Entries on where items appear
────────────────

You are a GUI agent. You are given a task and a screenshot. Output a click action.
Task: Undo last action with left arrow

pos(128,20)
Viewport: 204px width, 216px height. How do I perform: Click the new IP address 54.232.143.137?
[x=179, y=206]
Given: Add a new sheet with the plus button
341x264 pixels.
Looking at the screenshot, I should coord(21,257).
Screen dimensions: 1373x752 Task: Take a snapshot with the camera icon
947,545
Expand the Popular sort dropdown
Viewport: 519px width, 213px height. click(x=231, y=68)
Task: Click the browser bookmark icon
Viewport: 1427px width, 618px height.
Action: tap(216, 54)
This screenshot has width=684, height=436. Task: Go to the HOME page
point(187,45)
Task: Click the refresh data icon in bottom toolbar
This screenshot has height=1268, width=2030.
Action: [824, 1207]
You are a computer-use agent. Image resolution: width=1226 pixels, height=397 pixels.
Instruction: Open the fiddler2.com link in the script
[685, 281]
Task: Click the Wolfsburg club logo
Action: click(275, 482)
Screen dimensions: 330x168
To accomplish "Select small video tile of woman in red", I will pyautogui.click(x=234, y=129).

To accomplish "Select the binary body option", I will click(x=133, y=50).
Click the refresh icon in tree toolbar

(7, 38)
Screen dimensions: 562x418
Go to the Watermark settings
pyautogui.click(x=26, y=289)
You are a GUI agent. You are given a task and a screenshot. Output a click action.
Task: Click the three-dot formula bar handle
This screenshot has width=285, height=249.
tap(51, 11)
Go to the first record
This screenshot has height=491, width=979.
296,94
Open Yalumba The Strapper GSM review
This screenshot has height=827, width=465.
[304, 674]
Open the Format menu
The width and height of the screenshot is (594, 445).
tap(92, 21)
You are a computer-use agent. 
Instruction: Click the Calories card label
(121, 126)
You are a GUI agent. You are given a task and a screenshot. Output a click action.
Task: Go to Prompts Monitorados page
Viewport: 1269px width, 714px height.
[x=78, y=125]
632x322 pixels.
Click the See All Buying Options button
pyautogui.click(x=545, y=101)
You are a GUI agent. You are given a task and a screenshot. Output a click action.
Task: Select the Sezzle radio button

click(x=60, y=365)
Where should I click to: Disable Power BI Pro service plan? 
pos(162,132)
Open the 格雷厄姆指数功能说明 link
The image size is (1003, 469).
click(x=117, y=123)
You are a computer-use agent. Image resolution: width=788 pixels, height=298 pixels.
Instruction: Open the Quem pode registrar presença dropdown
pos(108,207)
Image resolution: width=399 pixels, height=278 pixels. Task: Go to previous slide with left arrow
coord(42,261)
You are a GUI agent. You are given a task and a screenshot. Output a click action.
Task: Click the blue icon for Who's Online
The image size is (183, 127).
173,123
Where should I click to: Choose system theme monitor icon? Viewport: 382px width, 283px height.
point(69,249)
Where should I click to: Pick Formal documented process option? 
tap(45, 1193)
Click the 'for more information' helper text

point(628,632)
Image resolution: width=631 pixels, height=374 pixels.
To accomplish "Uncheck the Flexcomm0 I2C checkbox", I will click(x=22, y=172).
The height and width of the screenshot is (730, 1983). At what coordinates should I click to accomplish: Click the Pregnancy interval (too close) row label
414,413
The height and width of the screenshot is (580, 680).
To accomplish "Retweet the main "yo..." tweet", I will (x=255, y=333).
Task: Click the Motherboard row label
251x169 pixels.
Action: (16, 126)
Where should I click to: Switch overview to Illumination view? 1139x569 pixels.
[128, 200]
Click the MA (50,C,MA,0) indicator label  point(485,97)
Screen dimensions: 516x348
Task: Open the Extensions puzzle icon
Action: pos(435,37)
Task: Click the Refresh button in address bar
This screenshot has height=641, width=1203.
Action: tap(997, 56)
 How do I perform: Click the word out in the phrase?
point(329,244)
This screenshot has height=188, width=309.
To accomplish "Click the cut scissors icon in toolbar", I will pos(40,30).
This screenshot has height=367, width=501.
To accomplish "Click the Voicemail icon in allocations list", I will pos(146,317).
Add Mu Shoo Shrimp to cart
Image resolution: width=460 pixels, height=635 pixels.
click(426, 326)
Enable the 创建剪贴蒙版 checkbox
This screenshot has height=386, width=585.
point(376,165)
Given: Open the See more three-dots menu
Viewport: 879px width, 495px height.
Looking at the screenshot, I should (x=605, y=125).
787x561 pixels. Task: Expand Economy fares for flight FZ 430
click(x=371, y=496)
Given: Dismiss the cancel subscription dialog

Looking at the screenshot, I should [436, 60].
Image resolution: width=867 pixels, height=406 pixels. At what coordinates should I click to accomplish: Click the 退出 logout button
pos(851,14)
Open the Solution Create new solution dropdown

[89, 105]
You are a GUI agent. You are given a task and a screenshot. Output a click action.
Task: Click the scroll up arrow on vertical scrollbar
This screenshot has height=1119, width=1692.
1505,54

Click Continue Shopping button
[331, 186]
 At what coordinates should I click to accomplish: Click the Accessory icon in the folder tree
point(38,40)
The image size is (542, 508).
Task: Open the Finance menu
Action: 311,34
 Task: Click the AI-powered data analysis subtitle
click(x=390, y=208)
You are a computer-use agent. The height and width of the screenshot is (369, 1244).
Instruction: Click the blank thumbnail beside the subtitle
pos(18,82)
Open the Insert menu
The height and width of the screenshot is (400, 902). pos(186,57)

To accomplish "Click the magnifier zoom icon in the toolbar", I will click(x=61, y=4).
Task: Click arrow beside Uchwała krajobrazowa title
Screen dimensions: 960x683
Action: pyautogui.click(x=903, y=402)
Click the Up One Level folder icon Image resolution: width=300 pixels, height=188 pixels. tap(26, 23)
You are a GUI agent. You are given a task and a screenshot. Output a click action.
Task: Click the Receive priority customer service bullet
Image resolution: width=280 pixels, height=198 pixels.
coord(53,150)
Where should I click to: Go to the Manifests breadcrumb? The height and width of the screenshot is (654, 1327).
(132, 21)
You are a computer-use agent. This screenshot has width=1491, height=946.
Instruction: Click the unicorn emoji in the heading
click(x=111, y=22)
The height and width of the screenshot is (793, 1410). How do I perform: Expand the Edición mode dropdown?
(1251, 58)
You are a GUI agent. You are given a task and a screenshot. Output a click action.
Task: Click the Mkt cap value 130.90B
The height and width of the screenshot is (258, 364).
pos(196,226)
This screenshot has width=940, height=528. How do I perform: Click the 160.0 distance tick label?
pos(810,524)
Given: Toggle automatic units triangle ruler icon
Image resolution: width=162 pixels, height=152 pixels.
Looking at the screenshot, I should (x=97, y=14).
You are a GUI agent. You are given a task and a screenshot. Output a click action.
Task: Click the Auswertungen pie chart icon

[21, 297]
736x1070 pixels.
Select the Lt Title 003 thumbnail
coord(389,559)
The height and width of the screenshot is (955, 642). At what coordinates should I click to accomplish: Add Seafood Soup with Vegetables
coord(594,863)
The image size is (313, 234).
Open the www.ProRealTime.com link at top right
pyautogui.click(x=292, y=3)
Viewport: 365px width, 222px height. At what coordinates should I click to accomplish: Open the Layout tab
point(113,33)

────────────────

Exercise:
Reproduce verbatim the lines from the one containing "Given: Open the See more three-dots menu" up to and including the one containing "will click(x=61, y=4).".

Answer to the problem:
Given: Open the See more three-dots menu
Viewport: 879px width, 495px height.
Looking at the screenshot, I should (x=605, y=125).
787x561 pixels. Task: Expand Economy fares for flight FZ 430
click(x=371, y=496)
Given: Dismiss the cancel subscription dialog

Looking at the screenshot, I should [436, 60].
Image resolution: width=867 pixels, height=406 pixels. At what coordinates should I click to accomplish: Click the 退出 logout button
pos(851,14)
Open the Solution Create new solution dropdown

[89, 105]
You are a GUI agent. You are given a task and a screenshot. Output a click action.
Task: Click the scroll up arrow on vertical scrollbar
This screenshot has height=1119, width=1692.
1505,54

Click Continue Shopping button
[331, 186]
 At what coordinates should I click to accomplish: Click the Accessory icon in the folder tree
point(38,40)
The image size is (542, 508).
Task: Open the Finance menu
Action: 311,34
 Task: Click the AI-powered data analysis subtitle
click(x=390, y=208)
You are a computer-use agent. The height and width of the screenshot is (369, 1244).
Instruction: Click the blank thumbnail beside the subtitle
pos(18,82)
Open the Insert menu
The height and width of the screenshot is (400, 902). pos(186,57)

To accomplish "Click the magnifier zoom icon in the toolbar", I will click(x=61, y=4).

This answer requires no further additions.